> [EXERCISE]:
No pictures go in the copy; retype exactly the lines from the one with "This screenshot has height=762, width=583." through the last line of the records.

○ ○ ○

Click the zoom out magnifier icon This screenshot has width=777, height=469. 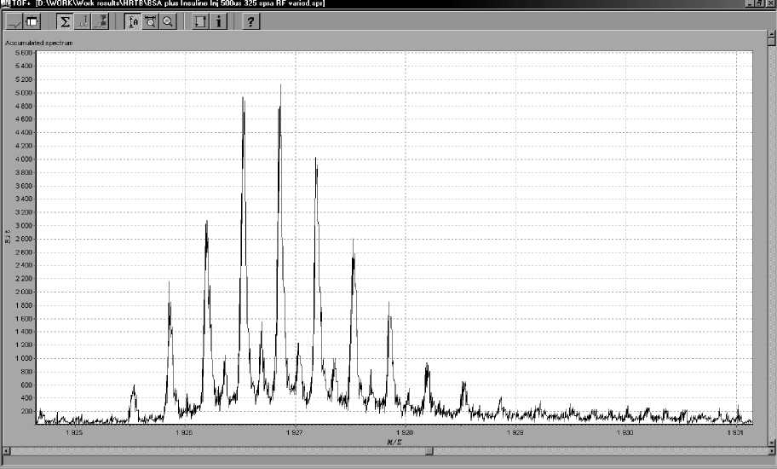pyautogui.click(x=168, y=21)
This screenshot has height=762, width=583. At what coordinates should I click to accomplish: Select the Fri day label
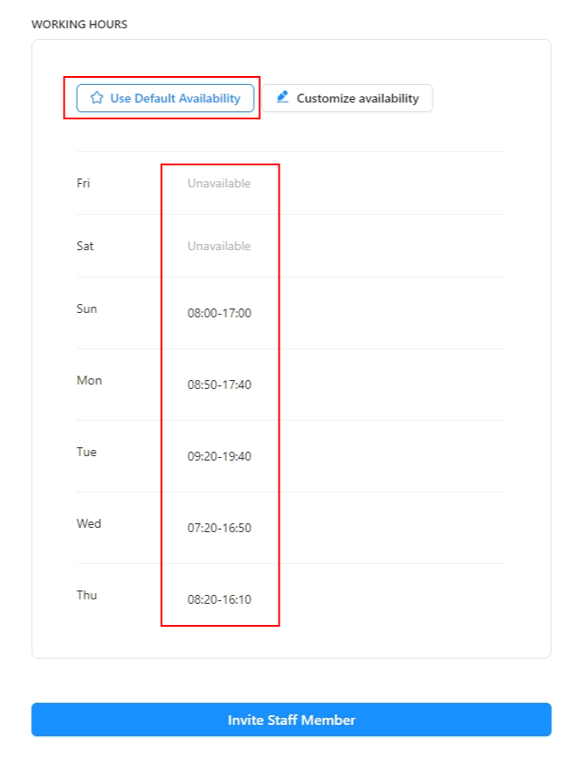point(83,183)
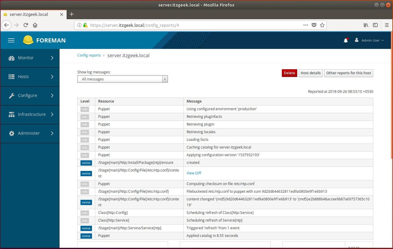Open page actions three-dot menu
Image resolution: width=393 pixels, height=249 pixels.
coord(306,25)
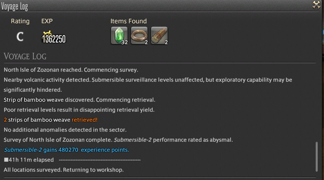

○ ○ ○

> [RESULT BELOW]:
This screenshot has height=762, width=583. At what coordinates should I click to accomplish: Select the Fri day label
point(83,183)
Open page actions three-dot menu
Image resolution: width=393 pixels, height=249 pixels.
coord(306,25)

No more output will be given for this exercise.